WORK REQUEST A:
In the issue about supporting multiple Azure B2C providers with MSAL for JS, what line does UserAgentApplication.ts set?
WORK REQUEST B:
Write the next part of the issue about overwriting window.msal in MSAL for JS, picking up after its last sentence.

PASSAGE:
╭──

Microsoft-authentication-library-for-js: Avoid overwriting window.msal to support multiple providers for Azure B2C

Created on 23 Jun 2017  路  6Comments  路  Source: AzureAD/microsoft-authentication-library-for-js

I've just got Msal for JS working in an angular application but I had a problem supporting multiple login types for an Azure B2C scenario.

I was doing (for a quick proto)
environment.authSettings.forEach(setting => { //setup new msal and store in array });

I basically had something like
[{policyName: 'b2c_1_facebook',...}, {policyName: 'b2c_1_linkedin',...}, ...]

So that I could have a login(policy) function that picked the appropriate policy and logged in. What the problem is is that as a part of constructing the object, the current best practice is to grab window.msal as the current UserAgentApplication in the tokenRecievedCallback.

UserAgentApplication.ts sets
window.msal = this;

which was causing me to use the facebook agent app for my linkedin agent app.

Can you look at one of these options:

  1. Making window.msal either an array of UserAgentApplications or a dictionary based on the policy name. I understand that this would be a breaking change but it would much more easily support Azure B2C.

  2. Altering tokenRecievedCallback to pass in the userAgentApplication so that we can call the acquire methods on that argument.

╰──

Stored entries

╭──

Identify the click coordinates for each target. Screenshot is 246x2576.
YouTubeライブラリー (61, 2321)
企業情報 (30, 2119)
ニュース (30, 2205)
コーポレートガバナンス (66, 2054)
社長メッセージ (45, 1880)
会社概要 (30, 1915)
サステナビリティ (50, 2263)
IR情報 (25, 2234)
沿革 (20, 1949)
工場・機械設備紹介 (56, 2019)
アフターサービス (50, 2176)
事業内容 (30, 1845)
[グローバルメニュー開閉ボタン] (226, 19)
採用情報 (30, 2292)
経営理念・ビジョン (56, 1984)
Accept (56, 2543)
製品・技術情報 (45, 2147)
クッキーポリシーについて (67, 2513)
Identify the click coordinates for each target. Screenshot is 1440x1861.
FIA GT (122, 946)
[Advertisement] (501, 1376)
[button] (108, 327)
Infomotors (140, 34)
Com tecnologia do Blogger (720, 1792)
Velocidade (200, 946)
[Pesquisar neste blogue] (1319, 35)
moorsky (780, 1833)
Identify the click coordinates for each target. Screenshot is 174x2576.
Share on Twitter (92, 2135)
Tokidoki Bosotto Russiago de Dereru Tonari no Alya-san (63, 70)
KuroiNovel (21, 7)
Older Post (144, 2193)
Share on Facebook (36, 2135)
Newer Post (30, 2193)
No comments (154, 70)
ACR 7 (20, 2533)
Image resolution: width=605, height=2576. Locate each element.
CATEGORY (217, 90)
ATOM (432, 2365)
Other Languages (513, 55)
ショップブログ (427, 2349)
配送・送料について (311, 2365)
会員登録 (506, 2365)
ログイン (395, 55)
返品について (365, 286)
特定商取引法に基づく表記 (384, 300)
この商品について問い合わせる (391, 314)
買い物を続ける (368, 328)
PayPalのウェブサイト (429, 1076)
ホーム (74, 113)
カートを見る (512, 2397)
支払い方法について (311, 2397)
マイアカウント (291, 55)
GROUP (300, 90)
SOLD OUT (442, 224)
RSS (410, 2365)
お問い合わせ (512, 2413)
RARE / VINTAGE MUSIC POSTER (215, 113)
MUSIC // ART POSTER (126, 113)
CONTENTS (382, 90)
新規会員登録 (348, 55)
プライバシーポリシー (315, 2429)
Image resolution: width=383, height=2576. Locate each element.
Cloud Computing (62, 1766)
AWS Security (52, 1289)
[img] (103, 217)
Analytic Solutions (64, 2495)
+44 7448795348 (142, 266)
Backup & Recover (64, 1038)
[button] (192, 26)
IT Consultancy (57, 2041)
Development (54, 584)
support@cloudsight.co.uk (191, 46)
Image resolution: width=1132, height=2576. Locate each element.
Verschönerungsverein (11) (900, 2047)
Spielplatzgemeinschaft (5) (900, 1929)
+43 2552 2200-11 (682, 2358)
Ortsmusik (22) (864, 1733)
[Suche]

╰──

RESPONSE BOX A:
It sets window.msal = this;

RESPONSE BOX B:
Alternatively, if I'm completely missing something obvious that would let me pick out the right application after instantiating an array of them, do let me know. I currently have a hacky workaround that can complete this but this seems like a problem the greater community might want fixed.

If I'm not being clear, I can make a small repo to show what I'm trying to accomplish.

Thanks!

enhancement

Most helpful comment

Hey just a note this is not fixed if you only pass the msal object back in the callback. The iframe generated to acquire a token silently will fail because it relies on the parent Windows msal object, and if you have multiple instances the token acquiring will not work because it tries to verify that the response matches your msal ID. This took forever to debut and fix; I can post a summary sometime soon to show which code points cause issues.

The long and short of it is that the msal object being tied to the window causes problems that we have to dance around.

All 6 comments

Thanks @Wozbo. I believe this makes sense. We'll consider it for the backlog

@Wozbo Can you try out my branch https://github.com/AzureAD/microsoft-authentication-library-for-js/tree/rohitnarula7176/Issue_82 and let me know if it fixes the issue. With this change you can use 'this' inside the tokenRecievedCallback function to refer to the instance of the userAgentApplication as shown below:

var userAgentApplication = new Msal.UserAgentApplication(applicationConfig.clientID, null, authCallback);
        function authCallback(errorDesc, token, error, tokenType) {
            //This function is called after loginRedirect. Inside the function, this will refer to the userAgentApplication instance.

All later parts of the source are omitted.